The company put those concerns to rest in its fiscal third-quarter report last Wednesday, at least for the short term.
Growth is holding up just fine
Winnebago posted slowing backlog growth in late March, and that led Wall Street to project just a 14% sales uptick for the quarter. Winnebago outpaced that result, landing on an 18% revenue gain, up to $562 million.
The growth was mainly due to a 33% spike in its towables division as both the Winnebago brand and the newly acquired Grand Designs brand gained market share. The motorized RV segment sped up slightly, too, rising to a 3% increase from 2% in the prior quarter.
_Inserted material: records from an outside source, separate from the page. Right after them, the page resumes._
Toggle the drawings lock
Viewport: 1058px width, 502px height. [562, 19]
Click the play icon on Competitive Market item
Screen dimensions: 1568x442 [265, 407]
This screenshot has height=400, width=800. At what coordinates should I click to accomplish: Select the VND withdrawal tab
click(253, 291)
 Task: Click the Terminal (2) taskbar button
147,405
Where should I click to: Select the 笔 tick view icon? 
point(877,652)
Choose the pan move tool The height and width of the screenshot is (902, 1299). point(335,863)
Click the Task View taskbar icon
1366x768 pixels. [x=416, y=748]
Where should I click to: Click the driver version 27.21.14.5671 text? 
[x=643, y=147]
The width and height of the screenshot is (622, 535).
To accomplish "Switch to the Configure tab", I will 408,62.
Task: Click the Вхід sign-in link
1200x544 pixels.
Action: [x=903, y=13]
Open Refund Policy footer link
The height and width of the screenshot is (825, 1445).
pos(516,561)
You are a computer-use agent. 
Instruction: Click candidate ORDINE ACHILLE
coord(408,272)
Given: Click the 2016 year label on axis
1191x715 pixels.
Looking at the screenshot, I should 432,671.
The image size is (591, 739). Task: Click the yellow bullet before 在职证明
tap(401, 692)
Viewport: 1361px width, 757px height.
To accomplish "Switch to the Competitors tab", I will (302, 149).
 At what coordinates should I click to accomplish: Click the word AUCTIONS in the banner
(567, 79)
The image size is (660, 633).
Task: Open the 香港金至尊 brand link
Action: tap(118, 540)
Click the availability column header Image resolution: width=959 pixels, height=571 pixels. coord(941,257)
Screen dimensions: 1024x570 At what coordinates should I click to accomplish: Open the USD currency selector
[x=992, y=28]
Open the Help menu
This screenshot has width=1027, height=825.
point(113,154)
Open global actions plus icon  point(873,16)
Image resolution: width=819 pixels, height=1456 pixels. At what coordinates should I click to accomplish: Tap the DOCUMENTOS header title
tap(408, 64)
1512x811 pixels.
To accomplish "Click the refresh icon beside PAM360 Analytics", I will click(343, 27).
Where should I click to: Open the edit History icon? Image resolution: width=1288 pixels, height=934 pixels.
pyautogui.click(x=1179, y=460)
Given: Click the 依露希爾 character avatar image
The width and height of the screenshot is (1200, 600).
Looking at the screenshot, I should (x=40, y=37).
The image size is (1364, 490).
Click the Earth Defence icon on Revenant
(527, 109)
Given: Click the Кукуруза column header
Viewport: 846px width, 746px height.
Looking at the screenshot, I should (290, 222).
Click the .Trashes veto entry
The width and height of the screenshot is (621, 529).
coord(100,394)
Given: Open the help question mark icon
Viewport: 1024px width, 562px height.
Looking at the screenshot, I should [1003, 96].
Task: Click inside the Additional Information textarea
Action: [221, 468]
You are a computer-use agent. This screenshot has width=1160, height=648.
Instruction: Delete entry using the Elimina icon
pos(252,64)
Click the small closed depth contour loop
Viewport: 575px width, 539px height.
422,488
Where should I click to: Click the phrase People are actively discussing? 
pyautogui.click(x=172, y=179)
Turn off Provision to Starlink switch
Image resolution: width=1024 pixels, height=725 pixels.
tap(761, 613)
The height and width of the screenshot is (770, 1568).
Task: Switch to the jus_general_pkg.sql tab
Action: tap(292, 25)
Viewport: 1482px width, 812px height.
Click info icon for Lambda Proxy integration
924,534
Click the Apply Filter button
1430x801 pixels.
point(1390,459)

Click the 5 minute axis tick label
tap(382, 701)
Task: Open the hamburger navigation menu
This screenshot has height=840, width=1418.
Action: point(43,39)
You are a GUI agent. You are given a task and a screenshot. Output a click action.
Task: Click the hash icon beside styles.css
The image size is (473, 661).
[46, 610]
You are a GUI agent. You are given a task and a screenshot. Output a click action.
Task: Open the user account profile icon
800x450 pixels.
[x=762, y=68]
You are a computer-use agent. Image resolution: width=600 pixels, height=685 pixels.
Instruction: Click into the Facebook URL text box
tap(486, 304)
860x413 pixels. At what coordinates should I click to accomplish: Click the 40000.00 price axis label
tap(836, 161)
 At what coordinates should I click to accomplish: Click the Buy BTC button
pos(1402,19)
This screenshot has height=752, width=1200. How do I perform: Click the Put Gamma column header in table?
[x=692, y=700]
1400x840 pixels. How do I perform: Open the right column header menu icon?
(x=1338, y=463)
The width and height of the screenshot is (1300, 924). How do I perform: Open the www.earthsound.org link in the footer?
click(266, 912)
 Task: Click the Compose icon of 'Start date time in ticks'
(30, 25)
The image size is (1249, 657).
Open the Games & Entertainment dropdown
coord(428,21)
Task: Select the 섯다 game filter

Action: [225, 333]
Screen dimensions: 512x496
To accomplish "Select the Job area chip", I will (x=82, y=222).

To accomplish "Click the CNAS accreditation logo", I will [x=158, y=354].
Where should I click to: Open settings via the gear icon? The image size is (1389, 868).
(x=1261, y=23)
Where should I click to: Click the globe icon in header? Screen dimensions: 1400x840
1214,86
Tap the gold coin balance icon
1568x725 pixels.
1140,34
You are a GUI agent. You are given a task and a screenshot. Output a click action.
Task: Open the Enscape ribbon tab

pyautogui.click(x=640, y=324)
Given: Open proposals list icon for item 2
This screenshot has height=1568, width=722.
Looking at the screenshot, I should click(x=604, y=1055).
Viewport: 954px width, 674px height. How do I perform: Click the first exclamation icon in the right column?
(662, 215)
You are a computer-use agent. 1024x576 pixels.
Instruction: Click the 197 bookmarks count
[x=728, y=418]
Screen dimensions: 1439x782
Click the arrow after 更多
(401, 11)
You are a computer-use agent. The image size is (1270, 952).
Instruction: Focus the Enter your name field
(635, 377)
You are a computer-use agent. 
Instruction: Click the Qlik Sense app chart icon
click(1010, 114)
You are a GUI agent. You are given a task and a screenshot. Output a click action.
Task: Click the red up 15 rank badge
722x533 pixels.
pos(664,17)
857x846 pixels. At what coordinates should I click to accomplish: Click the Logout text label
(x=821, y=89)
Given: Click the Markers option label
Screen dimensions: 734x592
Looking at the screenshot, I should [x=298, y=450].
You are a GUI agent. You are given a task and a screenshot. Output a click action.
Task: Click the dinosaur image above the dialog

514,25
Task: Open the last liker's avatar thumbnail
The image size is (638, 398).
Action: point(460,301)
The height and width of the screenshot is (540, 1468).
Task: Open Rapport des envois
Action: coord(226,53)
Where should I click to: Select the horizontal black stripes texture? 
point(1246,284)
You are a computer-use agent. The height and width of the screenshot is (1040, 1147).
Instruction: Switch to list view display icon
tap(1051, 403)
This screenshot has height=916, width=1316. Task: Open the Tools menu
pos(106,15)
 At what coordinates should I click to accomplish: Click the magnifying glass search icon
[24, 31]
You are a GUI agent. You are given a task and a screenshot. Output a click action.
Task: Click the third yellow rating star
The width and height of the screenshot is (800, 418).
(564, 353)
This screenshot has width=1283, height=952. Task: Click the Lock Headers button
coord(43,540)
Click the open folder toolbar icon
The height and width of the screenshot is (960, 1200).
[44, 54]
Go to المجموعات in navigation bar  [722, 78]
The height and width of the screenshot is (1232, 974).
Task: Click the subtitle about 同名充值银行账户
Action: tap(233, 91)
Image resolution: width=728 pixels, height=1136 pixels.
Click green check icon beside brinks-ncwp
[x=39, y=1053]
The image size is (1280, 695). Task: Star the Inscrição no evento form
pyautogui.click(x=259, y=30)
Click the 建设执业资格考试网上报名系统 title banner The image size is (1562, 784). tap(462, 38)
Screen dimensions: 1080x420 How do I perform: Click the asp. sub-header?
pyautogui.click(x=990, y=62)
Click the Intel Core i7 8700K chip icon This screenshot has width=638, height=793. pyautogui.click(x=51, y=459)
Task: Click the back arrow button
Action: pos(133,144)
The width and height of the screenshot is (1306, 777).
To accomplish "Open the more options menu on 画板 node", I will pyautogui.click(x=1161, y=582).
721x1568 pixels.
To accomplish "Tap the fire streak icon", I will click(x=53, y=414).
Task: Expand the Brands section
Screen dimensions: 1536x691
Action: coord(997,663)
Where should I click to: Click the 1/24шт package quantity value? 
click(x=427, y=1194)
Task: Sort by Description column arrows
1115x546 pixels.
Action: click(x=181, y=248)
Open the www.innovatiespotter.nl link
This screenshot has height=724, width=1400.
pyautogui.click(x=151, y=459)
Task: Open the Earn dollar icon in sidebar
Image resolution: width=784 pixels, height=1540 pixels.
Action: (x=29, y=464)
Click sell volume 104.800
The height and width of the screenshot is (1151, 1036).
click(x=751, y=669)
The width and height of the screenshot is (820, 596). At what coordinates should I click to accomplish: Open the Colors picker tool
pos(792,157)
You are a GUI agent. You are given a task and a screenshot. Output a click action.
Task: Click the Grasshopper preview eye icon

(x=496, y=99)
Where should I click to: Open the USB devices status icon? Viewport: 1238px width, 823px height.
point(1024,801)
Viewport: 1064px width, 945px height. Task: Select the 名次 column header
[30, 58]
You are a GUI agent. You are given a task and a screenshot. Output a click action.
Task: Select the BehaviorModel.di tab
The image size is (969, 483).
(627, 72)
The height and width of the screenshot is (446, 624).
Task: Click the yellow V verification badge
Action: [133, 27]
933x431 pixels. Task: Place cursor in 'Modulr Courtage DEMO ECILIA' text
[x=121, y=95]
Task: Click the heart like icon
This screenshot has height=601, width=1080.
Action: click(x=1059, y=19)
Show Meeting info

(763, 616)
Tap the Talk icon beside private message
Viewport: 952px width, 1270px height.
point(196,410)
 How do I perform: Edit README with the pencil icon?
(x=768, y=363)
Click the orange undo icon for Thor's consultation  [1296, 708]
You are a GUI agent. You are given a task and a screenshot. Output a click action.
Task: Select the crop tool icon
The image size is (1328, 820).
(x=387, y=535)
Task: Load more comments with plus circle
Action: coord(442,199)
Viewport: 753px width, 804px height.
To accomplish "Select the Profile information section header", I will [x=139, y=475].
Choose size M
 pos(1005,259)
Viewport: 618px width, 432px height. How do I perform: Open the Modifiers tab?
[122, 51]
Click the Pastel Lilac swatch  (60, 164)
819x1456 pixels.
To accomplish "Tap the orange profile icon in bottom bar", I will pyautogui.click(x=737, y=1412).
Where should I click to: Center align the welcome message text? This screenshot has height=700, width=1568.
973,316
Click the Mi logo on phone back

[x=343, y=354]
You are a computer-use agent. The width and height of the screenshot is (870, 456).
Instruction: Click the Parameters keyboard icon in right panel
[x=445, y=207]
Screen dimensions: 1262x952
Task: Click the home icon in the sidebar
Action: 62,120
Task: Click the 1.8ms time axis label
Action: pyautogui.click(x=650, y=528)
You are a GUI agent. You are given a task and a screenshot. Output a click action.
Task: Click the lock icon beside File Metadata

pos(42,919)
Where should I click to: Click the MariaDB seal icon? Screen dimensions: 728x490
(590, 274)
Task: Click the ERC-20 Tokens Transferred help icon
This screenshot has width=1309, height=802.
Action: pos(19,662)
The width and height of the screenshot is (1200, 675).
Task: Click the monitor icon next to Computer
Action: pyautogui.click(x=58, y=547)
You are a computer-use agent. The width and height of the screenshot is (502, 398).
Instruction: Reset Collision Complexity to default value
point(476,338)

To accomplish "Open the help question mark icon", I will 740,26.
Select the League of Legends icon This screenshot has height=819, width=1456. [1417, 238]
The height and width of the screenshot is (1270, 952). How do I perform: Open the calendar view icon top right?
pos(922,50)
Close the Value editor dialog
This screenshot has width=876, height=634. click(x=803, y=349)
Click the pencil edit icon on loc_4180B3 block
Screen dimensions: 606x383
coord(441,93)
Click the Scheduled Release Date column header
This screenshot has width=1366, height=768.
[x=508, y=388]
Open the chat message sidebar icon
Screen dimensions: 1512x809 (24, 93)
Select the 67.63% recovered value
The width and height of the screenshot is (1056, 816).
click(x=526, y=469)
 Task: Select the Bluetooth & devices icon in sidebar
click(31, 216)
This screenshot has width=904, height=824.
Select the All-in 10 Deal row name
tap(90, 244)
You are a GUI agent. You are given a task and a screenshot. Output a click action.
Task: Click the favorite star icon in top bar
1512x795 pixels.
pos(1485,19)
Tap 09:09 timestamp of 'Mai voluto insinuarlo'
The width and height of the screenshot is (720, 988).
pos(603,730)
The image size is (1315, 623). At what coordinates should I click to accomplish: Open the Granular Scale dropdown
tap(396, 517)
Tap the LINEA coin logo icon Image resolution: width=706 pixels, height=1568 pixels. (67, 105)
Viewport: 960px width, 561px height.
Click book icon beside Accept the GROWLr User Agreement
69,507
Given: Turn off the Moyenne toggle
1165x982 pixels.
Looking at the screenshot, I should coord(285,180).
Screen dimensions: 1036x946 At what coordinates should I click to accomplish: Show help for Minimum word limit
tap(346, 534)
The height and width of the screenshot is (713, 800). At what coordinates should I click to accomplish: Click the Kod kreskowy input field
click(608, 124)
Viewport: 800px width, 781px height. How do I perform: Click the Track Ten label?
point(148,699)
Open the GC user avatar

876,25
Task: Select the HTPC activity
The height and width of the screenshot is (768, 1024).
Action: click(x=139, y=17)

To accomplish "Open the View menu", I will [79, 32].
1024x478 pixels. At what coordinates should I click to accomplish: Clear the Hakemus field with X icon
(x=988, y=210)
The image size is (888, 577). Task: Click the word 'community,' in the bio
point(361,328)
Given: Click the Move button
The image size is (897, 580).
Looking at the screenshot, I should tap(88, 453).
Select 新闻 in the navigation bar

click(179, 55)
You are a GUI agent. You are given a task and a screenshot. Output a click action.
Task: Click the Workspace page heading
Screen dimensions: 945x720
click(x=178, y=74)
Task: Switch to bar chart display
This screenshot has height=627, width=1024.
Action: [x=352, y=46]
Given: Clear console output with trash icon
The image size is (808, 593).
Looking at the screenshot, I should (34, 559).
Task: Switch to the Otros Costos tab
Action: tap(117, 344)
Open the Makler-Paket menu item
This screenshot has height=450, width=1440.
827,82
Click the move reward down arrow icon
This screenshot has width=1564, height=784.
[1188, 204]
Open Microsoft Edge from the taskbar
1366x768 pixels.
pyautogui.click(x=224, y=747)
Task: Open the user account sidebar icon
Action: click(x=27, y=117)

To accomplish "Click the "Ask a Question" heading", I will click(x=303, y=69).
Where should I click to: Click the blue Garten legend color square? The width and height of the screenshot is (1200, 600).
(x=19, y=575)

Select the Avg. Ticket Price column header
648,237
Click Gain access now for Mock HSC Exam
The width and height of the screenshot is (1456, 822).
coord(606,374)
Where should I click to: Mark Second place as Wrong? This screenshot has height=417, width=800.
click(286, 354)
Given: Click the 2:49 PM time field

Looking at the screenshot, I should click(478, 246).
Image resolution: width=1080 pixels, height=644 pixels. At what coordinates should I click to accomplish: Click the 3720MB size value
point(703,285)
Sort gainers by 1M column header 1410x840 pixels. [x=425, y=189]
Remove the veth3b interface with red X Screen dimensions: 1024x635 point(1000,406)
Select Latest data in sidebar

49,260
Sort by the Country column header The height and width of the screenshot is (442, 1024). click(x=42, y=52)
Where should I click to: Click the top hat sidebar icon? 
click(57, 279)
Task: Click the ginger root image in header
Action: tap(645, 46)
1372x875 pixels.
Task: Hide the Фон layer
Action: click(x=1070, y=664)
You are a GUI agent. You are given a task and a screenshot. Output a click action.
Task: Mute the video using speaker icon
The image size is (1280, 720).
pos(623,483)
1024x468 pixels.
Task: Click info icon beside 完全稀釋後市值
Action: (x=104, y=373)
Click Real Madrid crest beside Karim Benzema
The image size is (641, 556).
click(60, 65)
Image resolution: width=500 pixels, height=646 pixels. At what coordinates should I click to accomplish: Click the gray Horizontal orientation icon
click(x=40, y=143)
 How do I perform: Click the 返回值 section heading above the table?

Most importantly, executives noticed healthy demand for Winnebago's latest product lineup. "Our new product launches are performing well," CEO Michael Happe said in a press release.
Costs are under control
Gross profit expanded at a faster pace than sales, as did operating income, leading to increased profitability. Investors had been worried that margins would be headed in the other direction. After all, executives warned in March that investments in the motorized division would hurt results for at least the next few quarters. Winnebago's rival Thor Industries, meanwhile, revealed lower gross margin in its most recent report, and management complained about rising prices tied to the announcement of new steel and aluminum tariffs.
Winnebago avoided that fate thanks to the combination of a few positive trends, including the shift in its sales toward higher-margin towable products, cost cuts, and targeted price increases that didn't send RV shoppers bolting to competitive brands.
A bright outlook
The best news for investors in this report had to do with Winnebago's positive outlook. The company doesn't issue sales projections, but several metrics pointed to robust gains ahead. Backlog increased 15% in the towables segment, and management is confident enough about the long-term runway here that it is currently expanding its production capacity. The RV backlog jumped at an even stronger 30%
Winnebago's dealership inventory position is healthy, too, with inventory levels ticking up by less than 2%. That suggests dealers aren't under elevated pressure to cut prices, and the products sitting on lots today are some of its newest models.
The company's best guess today is that the industry will expand at a roughly 8% rate this year to mark just a modest slowdown from 2017. Winnebago expects to win market share, and so its sales gains should exceed that figure. Spiking raw material costs, in addition to rising interest rates and worsening consumer sentiment, remain risks to that growth performance.
On the plus side, Winnebago's new-product introductions, especially in the towables segment, might push sales gains and profitability higher. Looking further out, management is excited about the opportunity in its new marine market, and in the growing field of electric vehicles.
Yet for now its latest results appear to keep it on pace to meet its broader goals of steadily gaining market share while raising operating margin to 10% of sales by 2020, up from 7.7% two quarters ago and 8.6% today.